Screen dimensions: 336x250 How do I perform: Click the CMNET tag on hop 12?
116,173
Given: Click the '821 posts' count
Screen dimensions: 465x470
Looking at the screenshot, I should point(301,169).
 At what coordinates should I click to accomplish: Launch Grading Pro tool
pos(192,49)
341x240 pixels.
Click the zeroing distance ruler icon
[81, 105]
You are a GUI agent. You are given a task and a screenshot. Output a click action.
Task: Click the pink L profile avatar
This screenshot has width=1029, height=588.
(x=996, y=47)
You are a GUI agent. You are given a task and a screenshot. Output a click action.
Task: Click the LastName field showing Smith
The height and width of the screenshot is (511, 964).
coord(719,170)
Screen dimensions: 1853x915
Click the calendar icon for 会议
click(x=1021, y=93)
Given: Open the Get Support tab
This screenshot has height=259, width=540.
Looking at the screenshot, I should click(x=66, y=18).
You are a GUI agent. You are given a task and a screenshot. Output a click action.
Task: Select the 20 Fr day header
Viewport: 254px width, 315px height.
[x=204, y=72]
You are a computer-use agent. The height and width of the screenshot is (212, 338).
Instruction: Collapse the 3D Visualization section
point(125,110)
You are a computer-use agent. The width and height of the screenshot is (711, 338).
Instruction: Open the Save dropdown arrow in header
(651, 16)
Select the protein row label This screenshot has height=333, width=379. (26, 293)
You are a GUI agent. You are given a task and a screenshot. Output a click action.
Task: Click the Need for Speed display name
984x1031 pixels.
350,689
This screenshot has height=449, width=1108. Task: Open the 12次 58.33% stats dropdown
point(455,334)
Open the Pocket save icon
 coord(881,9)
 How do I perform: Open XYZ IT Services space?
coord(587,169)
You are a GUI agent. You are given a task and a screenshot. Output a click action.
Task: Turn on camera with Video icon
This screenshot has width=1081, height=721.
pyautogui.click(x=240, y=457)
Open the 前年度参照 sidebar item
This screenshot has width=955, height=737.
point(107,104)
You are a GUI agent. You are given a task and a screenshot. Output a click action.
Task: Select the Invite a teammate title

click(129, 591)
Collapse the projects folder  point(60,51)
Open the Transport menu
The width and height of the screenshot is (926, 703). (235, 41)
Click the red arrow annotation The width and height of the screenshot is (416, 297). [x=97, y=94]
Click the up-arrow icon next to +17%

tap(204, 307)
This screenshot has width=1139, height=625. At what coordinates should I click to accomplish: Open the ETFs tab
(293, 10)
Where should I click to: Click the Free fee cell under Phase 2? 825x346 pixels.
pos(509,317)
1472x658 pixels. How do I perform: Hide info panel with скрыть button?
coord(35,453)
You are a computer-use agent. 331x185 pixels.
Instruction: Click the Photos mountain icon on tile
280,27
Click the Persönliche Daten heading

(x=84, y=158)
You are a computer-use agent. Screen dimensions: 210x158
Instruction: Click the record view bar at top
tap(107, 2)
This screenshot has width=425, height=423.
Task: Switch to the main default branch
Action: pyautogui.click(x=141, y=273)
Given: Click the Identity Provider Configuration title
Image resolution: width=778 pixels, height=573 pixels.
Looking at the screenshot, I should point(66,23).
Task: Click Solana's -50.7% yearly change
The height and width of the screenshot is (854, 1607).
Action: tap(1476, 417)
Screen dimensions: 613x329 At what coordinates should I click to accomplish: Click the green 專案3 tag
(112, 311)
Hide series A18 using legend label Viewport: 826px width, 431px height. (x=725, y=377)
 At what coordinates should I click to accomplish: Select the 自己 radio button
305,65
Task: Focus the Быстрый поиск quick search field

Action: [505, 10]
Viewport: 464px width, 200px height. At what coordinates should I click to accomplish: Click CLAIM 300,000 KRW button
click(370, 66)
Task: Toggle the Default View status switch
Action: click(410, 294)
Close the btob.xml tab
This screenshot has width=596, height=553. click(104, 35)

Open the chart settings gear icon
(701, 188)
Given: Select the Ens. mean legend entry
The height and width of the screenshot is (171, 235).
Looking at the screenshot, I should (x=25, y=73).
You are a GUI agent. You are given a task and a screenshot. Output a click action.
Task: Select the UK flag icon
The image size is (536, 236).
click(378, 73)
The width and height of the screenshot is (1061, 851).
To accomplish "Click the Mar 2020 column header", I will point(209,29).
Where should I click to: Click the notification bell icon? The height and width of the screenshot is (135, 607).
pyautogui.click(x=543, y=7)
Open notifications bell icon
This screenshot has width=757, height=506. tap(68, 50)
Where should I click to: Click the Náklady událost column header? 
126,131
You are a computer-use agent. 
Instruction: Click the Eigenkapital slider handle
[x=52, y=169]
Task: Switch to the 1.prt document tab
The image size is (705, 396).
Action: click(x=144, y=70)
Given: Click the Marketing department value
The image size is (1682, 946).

====================

**WHAT IS BEING ASKED:** From the records above, quote only the lines running from the line with "This screenshot has height=449, width=1108." to the line with "Given: Click the Identity", both lines included.

**WRITTEN SOLUTION:**
This screenshot has height=449, width=1108. Task: Open the 12次 58.33% stats dropdown
point(455,334)
Open the Pocket save icon
 coord(881,9)
 How do I perform: Open XYZ IT Services space?
coord(587,169)
You are a GUI agent. You are given a task and a screenshot. Output a click action.
Task: Turn on camera with Video icon
This screenshot has width=1081, height=721.
pyautogui.click(x=240, y=457)
Open the 前年度参照 sidebar item
This screenshot has width=955, height=737.
point(107,104)
You are a GUI agent. You are given a task and a screenshot. Output a click action.
Task: Select the Invite a teammate title

click(129, 591)
Collapse the projects folder  point(60,51)
Open the Transport menu
The width and height of the screenshot is (926, 703). (235, 41)
Click the red arrow annotation The width and height of the screenshot is (416, 297). [x=97, y=94]
Click the up-arrow icon next to +17%

tap(204, 307)
This screenshot has width=1139, height=625. At what coordinates should I click to accomplish: Open the ETFs tab
(293, 10)
Where should I click to: Click the Free fee cell under Phase 2? 825x346 pixels.
pos(509,317)
1472x658 pixels. How do I perform: Hide info panel with скрыть button?
coord(35,453)
You are a computer-use agent. 331x185 pixels.
Instruction: Click the Photos mountain icon on tile
280,27
Click the Persönliche Daten heading

(x=84, y=158)
You are a computer-use agent. Screen dimensions: 210x158
Instruction: Click the record view bar at top
tap(107, 2)
This screenshot has width=425, height=423.
Task: Switch to the main default branch
Action: pyautogui.click(x=141, y=273)
Given: Click the Identity Provider Configuration title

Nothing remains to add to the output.